TEXTO PROPORCIONADO
------------
La historia está plagada de acontecimientos extraordinarios y
nunca olvidados por generaciones que vivieron atentas como transcurrían los
días en la sociedad de mediado del siglo XX. Para el simbólico recuerdo se elige
una tarde gris, nubes oscuras amenazando tormenta, aunque ya habían vertido
lluvia suficiente para limpiar y dejar lustrosos tapias y paredones. Los
termómetros marcando grados inferiores en la escala centígrada por debajo de lo
normal, viento frío, desapacible, colándose por calles y plazas. Una vespertina
puesta sin mostrar sus efectos lumínicos espontáneos para que reverdecieran los
viejos refranes.
Para relatar lo sucedido, no hace falta extenderse en
detalles, sino transmitir los hechos para el conocimiento y comprensión de lo
afectado en las dos Breñas, Villa de Mazo y en otros municipios de la isla de
La Palma, comprendiendo la parte sureste y noroeste, donde se cebó la desgracia
con bastante desenlace fatal.
------------
QUÉ SE PIDE
Según el texto proporcionado, ¿qué lugares de la isla de La Palma se nombran como afectados?

ÍTEMS ALMACENADOS
------------
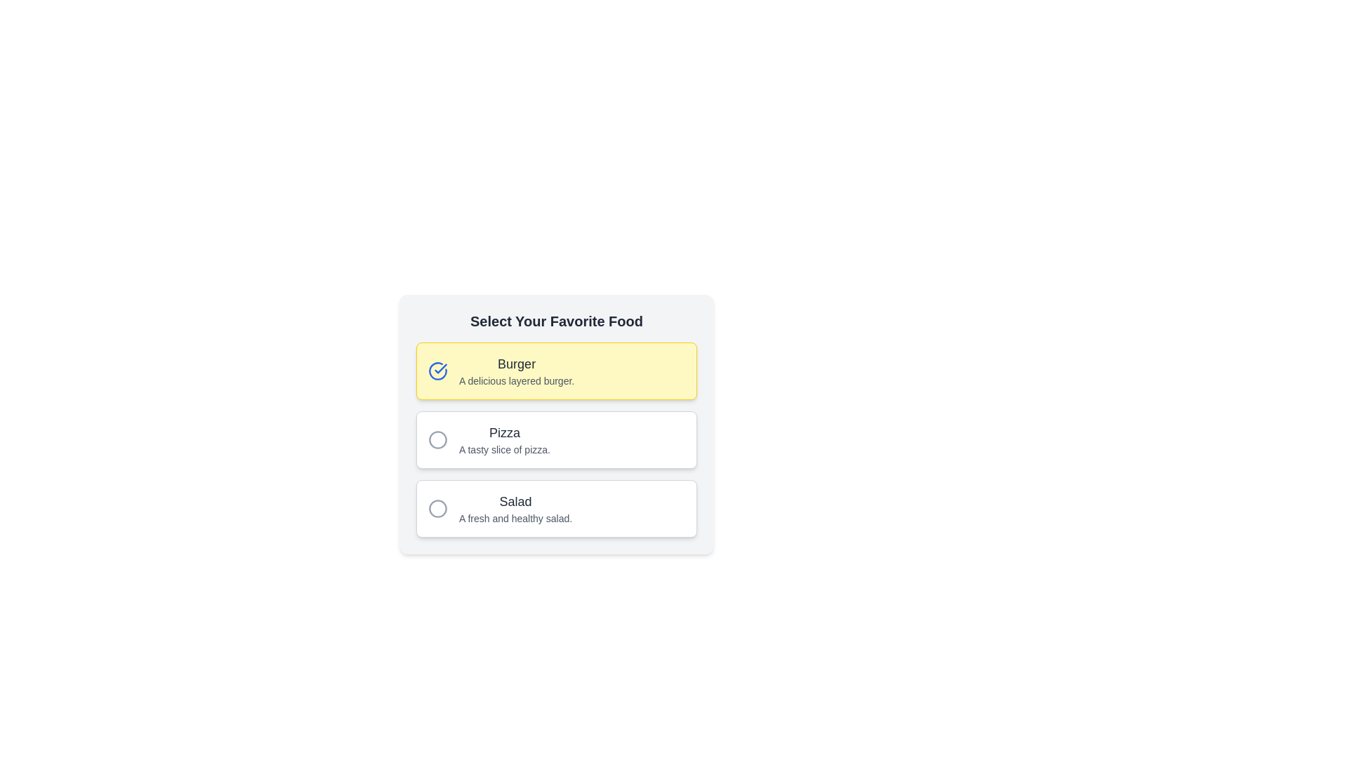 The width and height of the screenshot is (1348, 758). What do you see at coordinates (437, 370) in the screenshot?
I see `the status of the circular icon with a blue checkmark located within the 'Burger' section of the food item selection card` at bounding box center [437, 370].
------------
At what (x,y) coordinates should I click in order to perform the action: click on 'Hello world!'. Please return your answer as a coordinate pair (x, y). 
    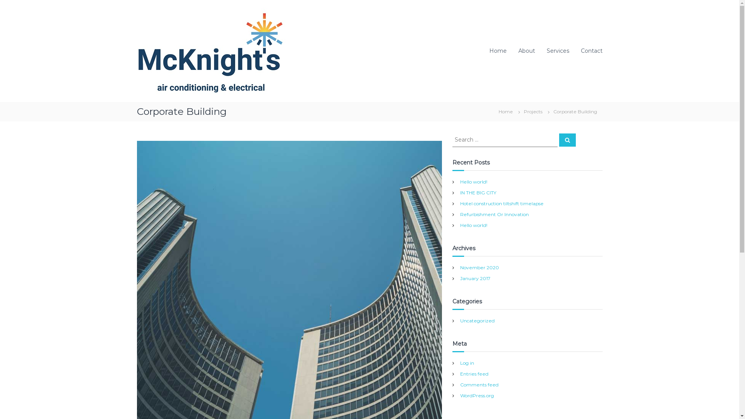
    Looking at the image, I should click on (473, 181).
------------
RESPUESTA AL PROBLEMA
Las dos Breñas y Villa de Mazo, además de otros municipios de la parte sureste y noroeste de la isla.